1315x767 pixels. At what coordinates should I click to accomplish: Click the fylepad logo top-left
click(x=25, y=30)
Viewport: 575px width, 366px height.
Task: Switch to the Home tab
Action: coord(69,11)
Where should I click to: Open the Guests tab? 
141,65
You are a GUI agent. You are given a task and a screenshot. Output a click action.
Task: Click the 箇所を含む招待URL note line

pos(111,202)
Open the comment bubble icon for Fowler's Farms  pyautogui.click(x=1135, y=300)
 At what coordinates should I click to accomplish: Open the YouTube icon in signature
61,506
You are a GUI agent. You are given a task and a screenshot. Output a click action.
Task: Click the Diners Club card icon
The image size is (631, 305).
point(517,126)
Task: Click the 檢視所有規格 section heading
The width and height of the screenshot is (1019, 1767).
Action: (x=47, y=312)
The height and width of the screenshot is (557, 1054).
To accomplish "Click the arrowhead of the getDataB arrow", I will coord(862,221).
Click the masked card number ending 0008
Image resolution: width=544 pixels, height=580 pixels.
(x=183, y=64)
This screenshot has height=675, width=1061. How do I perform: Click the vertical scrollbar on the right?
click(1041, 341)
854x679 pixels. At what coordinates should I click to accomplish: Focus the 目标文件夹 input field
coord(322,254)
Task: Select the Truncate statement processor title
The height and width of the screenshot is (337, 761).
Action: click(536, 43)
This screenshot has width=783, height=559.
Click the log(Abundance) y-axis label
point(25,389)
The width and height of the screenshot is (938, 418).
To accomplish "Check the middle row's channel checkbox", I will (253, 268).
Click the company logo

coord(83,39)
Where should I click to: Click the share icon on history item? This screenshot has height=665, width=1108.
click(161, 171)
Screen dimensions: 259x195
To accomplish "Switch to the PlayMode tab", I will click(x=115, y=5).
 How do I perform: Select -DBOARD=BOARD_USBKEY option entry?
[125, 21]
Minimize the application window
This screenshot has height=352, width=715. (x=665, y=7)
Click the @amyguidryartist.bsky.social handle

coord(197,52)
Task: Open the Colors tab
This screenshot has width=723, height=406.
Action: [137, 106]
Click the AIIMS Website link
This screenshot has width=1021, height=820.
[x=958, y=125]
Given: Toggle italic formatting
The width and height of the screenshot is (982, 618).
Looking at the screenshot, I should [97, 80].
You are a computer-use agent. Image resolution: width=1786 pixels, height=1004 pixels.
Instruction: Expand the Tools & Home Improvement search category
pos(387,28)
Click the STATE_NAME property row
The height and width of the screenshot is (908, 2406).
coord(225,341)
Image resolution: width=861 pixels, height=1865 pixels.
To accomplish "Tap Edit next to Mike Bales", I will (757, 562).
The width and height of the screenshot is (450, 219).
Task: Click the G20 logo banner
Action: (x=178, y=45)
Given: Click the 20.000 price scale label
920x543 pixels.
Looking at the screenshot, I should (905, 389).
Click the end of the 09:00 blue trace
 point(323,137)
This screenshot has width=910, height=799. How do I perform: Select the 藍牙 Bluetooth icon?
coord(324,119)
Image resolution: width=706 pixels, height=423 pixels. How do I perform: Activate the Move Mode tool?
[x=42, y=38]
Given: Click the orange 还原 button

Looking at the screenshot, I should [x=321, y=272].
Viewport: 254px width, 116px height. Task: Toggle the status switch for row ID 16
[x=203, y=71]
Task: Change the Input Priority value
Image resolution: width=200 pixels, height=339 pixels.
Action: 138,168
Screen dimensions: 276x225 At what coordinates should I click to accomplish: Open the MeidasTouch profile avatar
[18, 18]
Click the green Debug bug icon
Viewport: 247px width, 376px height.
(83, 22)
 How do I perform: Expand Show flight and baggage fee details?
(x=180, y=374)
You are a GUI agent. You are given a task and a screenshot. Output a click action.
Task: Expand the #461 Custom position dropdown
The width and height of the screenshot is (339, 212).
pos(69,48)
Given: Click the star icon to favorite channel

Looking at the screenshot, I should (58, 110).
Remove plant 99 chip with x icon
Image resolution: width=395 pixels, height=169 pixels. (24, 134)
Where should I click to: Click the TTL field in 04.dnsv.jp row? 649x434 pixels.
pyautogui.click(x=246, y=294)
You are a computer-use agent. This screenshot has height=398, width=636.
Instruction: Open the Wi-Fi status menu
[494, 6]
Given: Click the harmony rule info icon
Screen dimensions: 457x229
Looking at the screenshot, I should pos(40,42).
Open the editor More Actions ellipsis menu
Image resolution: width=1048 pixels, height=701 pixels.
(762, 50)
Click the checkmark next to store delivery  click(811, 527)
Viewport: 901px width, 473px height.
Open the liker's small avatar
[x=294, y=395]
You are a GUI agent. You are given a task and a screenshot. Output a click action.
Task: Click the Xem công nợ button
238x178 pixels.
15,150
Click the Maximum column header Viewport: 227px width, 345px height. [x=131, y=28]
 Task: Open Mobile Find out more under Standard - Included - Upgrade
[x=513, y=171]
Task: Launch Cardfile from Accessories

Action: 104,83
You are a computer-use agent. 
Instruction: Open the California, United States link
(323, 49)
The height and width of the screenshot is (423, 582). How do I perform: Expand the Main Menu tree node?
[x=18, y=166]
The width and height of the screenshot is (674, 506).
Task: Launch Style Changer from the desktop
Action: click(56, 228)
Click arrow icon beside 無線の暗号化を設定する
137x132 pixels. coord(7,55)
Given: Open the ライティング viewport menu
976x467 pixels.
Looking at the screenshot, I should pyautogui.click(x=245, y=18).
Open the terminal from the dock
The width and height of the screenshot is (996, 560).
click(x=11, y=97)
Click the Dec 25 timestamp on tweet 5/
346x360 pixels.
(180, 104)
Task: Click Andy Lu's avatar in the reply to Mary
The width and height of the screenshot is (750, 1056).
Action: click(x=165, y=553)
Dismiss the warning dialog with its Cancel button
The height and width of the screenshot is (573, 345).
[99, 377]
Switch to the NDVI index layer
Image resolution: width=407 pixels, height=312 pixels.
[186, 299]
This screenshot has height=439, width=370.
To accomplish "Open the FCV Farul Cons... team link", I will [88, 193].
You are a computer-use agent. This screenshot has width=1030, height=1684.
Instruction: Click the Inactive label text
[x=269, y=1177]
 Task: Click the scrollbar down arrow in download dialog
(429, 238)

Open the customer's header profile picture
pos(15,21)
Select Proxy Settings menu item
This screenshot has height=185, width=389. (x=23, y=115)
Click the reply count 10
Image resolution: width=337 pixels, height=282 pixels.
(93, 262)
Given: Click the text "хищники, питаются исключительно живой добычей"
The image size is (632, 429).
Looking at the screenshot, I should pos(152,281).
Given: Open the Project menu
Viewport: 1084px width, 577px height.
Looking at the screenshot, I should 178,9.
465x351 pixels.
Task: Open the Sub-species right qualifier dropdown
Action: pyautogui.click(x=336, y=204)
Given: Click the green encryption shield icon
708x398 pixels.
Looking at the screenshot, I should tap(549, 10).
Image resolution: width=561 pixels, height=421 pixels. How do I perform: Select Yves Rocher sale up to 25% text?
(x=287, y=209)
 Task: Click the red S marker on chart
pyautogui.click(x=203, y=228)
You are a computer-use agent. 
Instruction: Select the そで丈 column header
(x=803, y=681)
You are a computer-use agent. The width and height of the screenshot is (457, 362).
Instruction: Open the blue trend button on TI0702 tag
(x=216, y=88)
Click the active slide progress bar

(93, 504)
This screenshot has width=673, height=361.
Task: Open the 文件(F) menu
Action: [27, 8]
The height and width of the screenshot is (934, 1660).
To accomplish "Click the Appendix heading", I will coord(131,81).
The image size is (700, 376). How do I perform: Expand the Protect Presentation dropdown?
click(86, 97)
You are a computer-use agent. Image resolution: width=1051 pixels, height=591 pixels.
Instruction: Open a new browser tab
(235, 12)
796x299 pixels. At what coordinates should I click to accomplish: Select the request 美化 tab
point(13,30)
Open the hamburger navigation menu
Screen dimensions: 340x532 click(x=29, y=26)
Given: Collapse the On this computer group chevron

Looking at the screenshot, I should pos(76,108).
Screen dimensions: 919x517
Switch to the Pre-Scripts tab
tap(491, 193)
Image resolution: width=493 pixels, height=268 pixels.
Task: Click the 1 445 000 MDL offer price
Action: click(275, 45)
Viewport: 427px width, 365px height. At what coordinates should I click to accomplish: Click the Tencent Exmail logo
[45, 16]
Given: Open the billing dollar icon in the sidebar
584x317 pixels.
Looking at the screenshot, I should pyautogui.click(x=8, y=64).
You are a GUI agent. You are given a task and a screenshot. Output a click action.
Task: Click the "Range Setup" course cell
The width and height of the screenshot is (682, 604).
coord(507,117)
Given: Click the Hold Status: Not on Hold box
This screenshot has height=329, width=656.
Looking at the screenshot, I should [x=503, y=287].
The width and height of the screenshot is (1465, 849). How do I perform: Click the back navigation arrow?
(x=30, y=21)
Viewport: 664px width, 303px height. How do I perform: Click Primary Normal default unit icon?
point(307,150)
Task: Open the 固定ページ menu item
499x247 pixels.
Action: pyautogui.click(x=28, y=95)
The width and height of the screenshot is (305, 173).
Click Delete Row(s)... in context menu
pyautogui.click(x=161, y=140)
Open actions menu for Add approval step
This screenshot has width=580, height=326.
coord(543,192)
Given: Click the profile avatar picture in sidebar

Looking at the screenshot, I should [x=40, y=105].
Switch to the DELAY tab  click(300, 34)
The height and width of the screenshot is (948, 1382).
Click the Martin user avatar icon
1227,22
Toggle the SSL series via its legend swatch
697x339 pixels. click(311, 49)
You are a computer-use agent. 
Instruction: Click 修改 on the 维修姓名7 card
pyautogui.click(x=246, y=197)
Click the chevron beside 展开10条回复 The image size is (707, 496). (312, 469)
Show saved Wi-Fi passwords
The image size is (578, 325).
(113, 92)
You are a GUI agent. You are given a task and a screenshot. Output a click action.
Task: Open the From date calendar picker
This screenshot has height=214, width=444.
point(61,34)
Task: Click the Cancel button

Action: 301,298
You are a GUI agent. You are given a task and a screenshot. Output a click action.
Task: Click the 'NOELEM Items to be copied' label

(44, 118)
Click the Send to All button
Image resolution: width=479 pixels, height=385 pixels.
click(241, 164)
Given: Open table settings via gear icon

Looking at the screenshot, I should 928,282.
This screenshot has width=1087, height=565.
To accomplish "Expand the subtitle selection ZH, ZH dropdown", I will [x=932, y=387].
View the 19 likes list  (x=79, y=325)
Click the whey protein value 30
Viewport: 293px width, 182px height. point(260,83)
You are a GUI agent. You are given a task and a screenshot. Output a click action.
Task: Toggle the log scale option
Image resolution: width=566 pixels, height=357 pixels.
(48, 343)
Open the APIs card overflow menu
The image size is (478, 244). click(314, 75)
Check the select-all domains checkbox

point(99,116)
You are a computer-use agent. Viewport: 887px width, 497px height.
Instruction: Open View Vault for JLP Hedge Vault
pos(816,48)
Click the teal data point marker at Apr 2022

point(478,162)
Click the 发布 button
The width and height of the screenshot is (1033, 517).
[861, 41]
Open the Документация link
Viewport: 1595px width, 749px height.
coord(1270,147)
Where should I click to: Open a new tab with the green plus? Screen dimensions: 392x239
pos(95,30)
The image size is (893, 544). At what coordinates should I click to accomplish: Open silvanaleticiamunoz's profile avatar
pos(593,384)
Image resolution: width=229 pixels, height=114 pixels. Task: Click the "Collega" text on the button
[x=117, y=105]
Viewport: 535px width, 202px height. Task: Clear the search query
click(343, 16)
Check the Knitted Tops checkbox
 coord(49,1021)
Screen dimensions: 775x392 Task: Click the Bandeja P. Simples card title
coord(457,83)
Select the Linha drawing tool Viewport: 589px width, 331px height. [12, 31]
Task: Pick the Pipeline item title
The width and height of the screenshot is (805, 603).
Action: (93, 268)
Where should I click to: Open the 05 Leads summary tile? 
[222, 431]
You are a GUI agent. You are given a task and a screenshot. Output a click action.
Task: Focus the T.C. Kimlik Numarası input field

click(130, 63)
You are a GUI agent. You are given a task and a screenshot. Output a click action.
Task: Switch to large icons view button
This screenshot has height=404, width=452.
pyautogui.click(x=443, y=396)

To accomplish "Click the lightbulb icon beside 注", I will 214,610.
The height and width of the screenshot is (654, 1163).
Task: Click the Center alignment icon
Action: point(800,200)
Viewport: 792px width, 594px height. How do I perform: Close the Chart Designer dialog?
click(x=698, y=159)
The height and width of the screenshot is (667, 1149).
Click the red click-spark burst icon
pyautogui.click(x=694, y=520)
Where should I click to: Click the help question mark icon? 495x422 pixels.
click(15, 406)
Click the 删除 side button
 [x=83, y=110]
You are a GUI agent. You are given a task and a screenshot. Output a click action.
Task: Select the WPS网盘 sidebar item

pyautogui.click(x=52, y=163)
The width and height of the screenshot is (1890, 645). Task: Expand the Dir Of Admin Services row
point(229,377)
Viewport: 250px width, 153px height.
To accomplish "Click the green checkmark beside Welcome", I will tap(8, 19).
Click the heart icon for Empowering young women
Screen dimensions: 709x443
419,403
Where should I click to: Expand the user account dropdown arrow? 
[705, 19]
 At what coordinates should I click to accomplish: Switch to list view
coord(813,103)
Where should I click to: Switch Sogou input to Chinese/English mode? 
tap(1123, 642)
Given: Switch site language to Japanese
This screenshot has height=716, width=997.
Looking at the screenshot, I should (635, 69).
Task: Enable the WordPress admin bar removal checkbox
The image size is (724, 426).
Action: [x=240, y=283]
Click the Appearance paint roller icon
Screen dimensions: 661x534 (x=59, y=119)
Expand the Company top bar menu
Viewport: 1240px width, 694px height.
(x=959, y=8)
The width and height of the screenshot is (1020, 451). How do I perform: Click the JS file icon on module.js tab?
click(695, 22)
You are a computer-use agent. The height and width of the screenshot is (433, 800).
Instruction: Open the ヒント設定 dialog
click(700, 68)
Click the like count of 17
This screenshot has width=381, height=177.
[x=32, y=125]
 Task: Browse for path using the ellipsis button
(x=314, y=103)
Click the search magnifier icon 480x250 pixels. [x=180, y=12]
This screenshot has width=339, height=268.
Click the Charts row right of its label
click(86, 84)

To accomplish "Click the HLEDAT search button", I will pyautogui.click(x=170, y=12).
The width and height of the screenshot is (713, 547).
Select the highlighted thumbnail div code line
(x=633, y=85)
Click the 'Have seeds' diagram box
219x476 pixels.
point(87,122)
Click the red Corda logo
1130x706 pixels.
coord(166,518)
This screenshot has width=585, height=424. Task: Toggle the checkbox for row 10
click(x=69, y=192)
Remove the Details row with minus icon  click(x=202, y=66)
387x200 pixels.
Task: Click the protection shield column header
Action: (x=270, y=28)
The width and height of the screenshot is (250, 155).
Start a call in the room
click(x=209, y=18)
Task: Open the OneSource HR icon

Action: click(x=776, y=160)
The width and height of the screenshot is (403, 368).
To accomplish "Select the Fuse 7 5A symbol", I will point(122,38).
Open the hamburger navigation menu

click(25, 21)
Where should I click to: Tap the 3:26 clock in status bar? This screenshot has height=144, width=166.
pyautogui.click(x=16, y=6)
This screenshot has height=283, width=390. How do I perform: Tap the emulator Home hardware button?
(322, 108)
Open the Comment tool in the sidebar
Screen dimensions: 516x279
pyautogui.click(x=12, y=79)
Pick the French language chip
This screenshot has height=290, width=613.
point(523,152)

* * * *

> _REQUIRED ACTION_: Gather every line from the listing above in which the word "checkmark" appears.

> _ANSWER TO THE PROBLEM_:
Click the checkmark next to store delivery  click(811, 527)
To accomplish "Click the green checkmark beside Welcome", I will tap(8, 19).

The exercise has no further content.